2. **Right Graph Trends:** Both models degrade in accuracy as training data increases, with DNN experiencing a steeper decline.
3. **Contrast:** The left and right graphs represent opposing relationships between training data percentage and accuracy, suggesting differing evaluation contexts (e.g., training vs. validation/test sets).
### Interpretation
- **Left Graph:** Demonstrates typical model behavior where increased training data improves generalization, with DNN benefiting more from additional data.
- **Right Graph:** Indicates potential overfitting or data leakage when training data percentage is high, as accuracy drops sharply.

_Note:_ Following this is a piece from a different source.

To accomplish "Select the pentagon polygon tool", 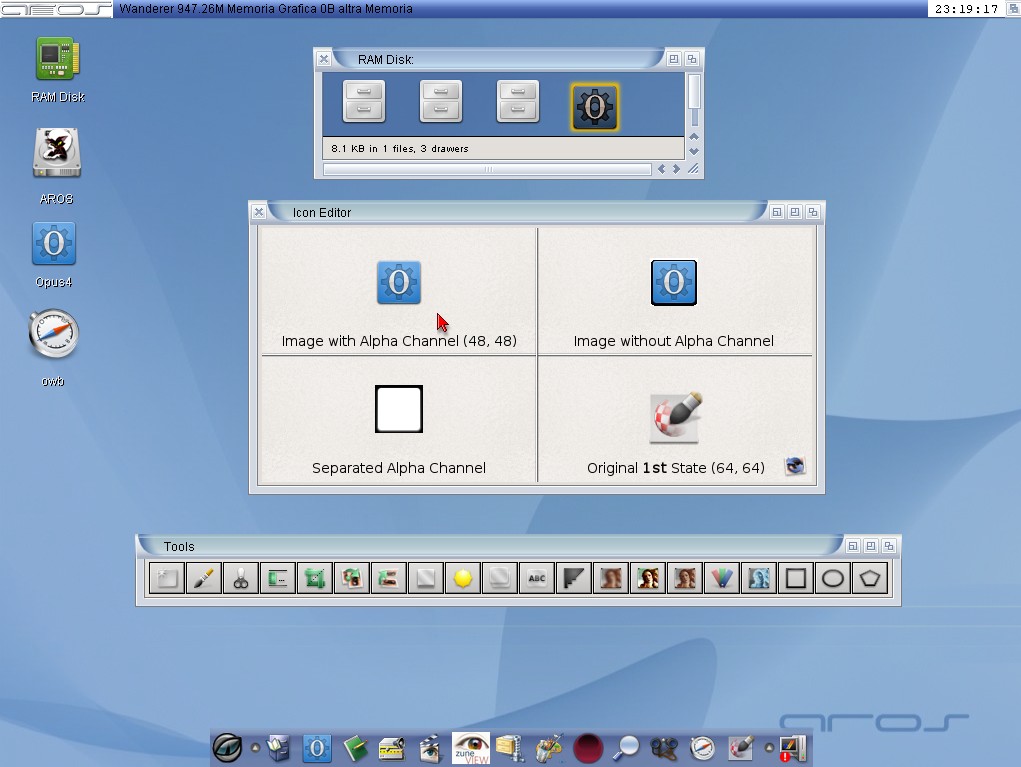I will point(870,578).
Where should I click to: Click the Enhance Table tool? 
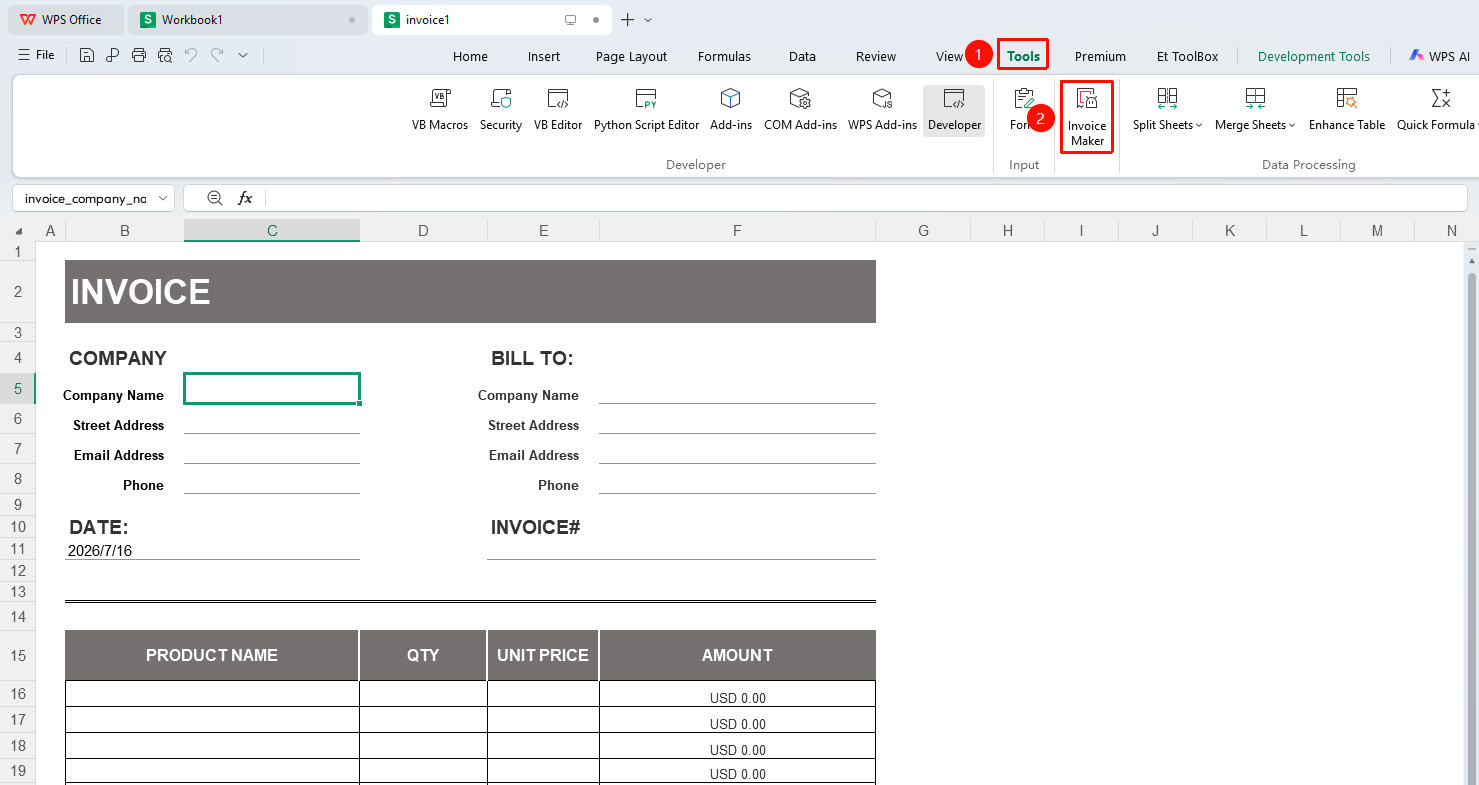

This could reflect evaluation on a fixed test set where more training data introduces noise or bias.
- **Model Comparison:** DNN shows higher sensitivity to training data volume in both scenarios, suggesting architectural differences in handling data scarcity or abundance.
- **Anomaly:** The right graph’s declining trend contradicts standard expectations, warranting investigation into data preprocessing, evaluation methodology, or model hyperparameters.